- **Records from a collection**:
-----
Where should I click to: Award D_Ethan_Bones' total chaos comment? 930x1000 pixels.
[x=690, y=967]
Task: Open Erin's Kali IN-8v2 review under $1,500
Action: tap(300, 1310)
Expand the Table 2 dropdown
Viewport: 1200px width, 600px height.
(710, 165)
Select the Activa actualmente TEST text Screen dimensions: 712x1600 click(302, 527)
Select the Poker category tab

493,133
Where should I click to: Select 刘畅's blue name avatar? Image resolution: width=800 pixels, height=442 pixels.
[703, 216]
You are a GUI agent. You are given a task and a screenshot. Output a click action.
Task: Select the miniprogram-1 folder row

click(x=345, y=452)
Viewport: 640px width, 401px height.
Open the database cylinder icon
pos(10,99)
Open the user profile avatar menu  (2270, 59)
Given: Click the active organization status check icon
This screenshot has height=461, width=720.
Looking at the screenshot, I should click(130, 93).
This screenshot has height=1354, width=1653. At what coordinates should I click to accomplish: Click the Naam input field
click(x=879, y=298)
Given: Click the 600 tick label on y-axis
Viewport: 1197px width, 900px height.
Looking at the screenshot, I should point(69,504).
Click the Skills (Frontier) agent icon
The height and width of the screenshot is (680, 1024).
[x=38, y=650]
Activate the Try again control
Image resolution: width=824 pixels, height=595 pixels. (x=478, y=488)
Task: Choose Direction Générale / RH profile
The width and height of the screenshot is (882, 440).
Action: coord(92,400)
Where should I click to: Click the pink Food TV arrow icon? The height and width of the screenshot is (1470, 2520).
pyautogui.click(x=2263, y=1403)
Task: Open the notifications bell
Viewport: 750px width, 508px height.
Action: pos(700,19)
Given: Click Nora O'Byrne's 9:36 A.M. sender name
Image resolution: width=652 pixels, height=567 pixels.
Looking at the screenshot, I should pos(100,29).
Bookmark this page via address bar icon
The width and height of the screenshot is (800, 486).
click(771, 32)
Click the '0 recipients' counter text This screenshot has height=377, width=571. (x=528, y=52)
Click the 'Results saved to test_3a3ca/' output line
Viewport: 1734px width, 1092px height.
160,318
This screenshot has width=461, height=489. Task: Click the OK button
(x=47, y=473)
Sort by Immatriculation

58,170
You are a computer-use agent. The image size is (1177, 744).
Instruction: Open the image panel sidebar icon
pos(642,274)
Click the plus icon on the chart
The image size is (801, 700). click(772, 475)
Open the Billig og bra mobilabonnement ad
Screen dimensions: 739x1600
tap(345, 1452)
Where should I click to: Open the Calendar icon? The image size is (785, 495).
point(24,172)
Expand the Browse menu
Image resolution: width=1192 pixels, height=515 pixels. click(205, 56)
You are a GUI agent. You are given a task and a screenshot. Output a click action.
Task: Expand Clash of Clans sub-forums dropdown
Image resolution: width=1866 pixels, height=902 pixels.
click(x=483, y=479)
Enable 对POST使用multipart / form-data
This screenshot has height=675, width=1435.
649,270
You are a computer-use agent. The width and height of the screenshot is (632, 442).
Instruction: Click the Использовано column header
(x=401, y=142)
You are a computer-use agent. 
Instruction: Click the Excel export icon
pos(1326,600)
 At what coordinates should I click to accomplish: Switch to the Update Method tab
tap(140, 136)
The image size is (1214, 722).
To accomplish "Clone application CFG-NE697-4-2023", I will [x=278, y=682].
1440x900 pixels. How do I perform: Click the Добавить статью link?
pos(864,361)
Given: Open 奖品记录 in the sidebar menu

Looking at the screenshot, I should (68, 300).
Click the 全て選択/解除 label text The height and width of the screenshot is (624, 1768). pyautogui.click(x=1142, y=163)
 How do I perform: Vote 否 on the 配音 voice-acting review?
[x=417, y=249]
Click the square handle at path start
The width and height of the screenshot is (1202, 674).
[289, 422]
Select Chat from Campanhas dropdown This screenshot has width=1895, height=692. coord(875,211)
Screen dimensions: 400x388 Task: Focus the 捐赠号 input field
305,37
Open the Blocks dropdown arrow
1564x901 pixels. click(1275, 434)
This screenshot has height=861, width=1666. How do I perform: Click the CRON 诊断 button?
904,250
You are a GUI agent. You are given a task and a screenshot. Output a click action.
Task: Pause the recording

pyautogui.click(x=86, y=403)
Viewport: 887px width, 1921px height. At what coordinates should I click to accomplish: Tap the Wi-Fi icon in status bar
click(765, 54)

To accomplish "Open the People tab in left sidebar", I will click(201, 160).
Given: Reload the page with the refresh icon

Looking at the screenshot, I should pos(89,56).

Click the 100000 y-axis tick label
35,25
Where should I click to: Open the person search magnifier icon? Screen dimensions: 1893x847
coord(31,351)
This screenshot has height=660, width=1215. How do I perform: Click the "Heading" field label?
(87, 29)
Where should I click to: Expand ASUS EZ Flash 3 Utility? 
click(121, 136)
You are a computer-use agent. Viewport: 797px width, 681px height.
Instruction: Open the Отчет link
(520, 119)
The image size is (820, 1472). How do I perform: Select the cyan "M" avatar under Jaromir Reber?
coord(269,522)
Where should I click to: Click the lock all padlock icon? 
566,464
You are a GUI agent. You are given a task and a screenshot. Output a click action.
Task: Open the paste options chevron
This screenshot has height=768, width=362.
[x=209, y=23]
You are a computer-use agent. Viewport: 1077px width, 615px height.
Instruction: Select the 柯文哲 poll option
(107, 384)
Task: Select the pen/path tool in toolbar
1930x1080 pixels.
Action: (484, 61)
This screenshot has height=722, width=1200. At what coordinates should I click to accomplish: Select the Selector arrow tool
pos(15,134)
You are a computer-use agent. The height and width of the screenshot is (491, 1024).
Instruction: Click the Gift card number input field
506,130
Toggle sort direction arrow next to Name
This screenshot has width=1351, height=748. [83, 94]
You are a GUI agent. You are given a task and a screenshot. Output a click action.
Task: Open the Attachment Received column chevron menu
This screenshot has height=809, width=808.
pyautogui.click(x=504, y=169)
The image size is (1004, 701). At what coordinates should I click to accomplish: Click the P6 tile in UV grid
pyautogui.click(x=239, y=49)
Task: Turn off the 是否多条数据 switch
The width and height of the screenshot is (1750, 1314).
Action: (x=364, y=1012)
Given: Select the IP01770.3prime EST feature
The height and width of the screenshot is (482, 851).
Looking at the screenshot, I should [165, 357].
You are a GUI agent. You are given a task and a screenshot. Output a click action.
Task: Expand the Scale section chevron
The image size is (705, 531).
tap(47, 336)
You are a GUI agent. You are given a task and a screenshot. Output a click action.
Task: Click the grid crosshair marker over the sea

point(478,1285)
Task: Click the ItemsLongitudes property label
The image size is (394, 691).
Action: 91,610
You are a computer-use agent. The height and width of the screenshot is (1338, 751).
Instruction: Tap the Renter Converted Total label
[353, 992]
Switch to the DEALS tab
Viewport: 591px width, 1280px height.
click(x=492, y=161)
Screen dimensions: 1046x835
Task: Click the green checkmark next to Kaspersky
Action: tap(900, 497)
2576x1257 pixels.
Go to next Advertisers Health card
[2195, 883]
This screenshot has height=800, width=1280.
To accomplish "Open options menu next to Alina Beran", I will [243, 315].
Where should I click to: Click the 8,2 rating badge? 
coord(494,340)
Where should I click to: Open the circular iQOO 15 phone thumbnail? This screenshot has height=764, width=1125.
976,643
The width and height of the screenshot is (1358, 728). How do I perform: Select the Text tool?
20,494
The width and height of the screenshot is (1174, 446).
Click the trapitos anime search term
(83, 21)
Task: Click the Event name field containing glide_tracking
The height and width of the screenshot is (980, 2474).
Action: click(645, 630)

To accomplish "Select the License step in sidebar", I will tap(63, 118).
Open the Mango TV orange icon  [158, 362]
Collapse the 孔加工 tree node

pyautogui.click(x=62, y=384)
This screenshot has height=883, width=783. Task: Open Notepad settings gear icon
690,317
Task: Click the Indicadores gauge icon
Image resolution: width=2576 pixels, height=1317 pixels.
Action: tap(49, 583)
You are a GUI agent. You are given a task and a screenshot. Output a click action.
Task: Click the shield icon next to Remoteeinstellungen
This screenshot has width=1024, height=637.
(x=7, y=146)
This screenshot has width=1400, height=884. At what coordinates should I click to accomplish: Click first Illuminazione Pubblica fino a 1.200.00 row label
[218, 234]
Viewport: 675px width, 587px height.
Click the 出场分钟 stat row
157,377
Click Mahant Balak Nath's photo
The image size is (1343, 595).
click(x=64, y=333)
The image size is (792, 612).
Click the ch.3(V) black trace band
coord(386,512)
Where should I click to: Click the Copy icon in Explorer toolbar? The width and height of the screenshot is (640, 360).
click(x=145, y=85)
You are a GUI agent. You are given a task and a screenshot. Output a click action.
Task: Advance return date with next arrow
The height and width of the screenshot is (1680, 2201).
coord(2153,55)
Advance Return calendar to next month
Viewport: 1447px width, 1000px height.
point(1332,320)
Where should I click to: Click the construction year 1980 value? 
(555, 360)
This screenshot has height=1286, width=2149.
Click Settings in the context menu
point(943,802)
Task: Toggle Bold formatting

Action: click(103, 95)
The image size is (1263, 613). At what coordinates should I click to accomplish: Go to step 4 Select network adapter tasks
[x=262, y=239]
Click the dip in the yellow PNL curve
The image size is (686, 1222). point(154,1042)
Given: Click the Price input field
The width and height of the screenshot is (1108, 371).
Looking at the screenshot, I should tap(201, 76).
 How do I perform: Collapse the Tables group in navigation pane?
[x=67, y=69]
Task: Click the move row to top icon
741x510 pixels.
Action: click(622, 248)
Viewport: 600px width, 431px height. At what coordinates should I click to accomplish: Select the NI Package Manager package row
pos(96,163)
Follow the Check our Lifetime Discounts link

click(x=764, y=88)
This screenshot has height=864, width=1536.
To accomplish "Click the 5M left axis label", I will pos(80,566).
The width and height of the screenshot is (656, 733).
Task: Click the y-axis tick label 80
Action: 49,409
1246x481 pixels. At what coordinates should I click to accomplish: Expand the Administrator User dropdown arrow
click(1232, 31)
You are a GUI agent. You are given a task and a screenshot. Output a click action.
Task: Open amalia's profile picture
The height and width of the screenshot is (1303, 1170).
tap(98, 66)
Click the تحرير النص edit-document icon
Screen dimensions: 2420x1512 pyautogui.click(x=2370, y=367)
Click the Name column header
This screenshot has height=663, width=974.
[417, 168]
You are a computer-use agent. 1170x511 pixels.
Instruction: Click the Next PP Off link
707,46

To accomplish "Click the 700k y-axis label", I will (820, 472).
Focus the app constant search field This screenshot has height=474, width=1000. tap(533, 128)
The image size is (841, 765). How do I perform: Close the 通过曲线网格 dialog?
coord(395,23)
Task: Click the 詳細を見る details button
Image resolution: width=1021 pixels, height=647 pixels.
-----
- **Work instructions**:
The lines you return should be those above that contain the word "chevron", every one of them.

- **Exercise answer**:
Task: Open the paste options chevron
Task: Open the Attachment Received column chevron menu
Task: Expand the Scale section chevron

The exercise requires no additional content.